++++ 本文 ++++

2024年1月から電子帳簿保存法(電帳法)の改正が本格的に施行され、多くの事業者が電子データの保存方法について頭を悩ませています。特に、経理や営業の現場で日々大量に発生する「見積書」の取り扱いは、大きな課題の一つです。
メールで受け取ったPDF形式の見積書、クラウドサービス経由で送られてくる見積依頼など、その形態は多岐にわたります。中でも最も判断に迷うのが、「商談が進んだものの、最終的に契約には至らなかった見積書」の扱いです。
失注した見積書や、相見積もりの結果採用しなかった他社の見積書まで、すべて電子データとして保存する義務はあるのでしょうか。これを律儀にすべて保存しようとすれば、サーバー容量を圧迫し、管理コストは増大する一方です。
多くの事業者が抱える電子帳簿保存の法具体的な悩みに対し、専門家の視点から明確かつ決定的な回答を提示します。一般的な解説に留まらず、法律の条文解釈の根幹となる国税庁の公式見解(Q&A)を深く掘り下げ、保存が必要なケースと不要なケースを具体的に切り分けます。

++++ 提示データ ++++

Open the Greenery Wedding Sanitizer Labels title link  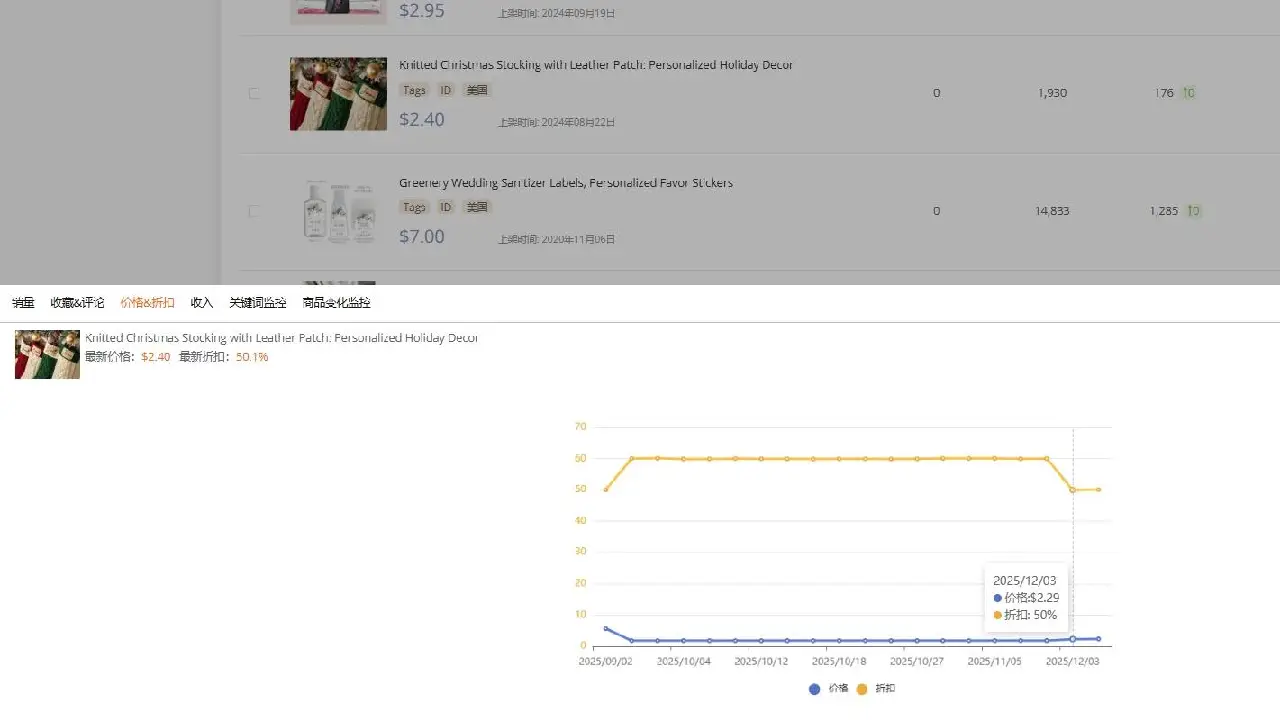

++++

出題内容 1 ::
本文のうち「メールで受け取ったPDF形式」を含む語句で始まり「ースを具体的に切り分けます。」で終わる部分を、「サーバー容量」を「ストレージ容量」に差し替えて書き直してください。
出題内容 2 ::
次の(a)～(c)がそれぞれ本文の内容と合っているかを「はい」か「いいえ」で答え、判断の根拠となる本文の言葉をそのまま引用してください。
(a) 電子帳簿保存法の改正は2024年1月から本格的に施行された。
(b) 見積書はすべてメールでPDF形式として受け取るものとされている。
(c) 本文は国税庁の公式見解(Q&A)を掘り下げるとしている。
答えるときは本文だけを根拠にしてください。

解答 1 ::
メールで受け取ったPDF形式の見積書、クラウドサービス経由で送られてくる見積依頼など、その形態は多岐にわたります。中でも最も判断に迷うのが、「商談が進んだものの、最終的に契約には至らなかった見積書」の扱いです。
失注した見積書や、相見積もりの結果採用しなかった他社の見積書まで、すべて電子データとして保存する義務はあるのでしょうか。これを律儀にすべて保存しようとすれば、ストレージ容量を圧迫し、管理コストは増大する一方です。
多くの事業者が抱える電子帳簿保存の法具体的な悩みに対し、専門家の視点から明確かつ決定的な回答を提示します。一般的な解説に留まらず、法律の条文解釈の根幹となる国税庁の公式見解(Q&A)を深く掘り下げ、保存が必要なケースと不要なケースを具体的に切り分けます。

解答 2 ::
(a) はい。「2024年1月から電子帳簿保存法(電帳法)の改正が本格的に施行され」とあります。
(b) いいえ。「メールで受け取ったPDF形式の見積書、クラウドサービス経由で送られてくる見積依頼など、その形態は多岐にわたります」とあります。
(c) はい。「国税庁の公式見解(Q&A)を深く掘り下げ」とあります。